◆ **YOUR GOAL**: Copy the lines of the listing word for word, from the line with "Click the Update button" to the line with "point(513,210)", including both.

Rows showing where targets appear:
##########
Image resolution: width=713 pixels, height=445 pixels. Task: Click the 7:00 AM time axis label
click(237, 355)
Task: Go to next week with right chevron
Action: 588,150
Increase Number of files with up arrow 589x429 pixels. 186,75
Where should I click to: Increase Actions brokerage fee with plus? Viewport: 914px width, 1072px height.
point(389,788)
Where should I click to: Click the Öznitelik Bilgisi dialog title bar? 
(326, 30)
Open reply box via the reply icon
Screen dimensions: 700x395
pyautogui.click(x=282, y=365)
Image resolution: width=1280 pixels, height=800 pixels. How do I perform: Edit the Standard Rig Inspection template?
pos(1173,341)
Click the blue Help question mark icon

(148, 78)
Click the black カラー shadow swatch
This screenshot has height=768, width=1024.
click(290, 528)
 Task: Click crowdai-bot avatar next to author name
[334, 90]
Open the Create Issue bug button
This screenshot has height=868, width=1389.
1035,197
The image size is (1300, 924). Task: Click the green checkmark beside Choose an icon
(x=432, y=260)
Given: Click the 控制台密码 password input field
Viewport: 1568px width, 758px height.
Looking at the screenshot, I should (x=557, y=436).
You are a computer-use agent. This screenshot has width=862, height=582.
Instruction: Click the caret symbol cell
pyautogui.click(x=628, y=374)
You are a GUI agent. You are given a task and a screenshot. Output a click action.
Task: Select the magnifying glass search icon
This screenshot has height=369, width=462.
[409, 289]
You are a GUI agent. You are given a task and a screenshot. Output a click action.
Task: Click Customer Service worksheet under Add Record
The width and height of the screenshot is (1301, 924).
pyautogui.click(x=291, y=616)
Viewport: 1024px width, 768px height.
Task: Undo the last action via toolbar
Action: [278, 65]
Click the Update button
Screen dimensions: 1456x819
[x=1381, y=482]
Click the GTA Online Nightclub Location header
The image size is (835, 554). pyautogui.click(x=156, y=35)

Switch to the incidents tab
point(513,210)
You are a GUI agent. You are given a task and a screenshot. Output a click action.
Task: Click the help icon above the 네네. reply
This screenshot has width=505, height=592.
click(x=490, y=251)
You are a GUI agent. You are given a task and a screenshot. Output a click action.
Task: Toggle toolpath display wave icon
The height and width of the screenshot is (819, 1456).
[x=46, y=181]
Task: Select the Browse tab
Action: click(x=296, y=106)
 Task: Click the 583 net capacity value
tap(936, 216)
##########
◆ **RESULT OF THE TASK**:
Click the Update button
Screen dimensions: 1456x819
[x=1381, y=482]
Click the GTA Online Nightclub Location header
The image size is (835, 554). pyautogui.click(x=156, y=35)

Switch to the incidents tab
point(513,210)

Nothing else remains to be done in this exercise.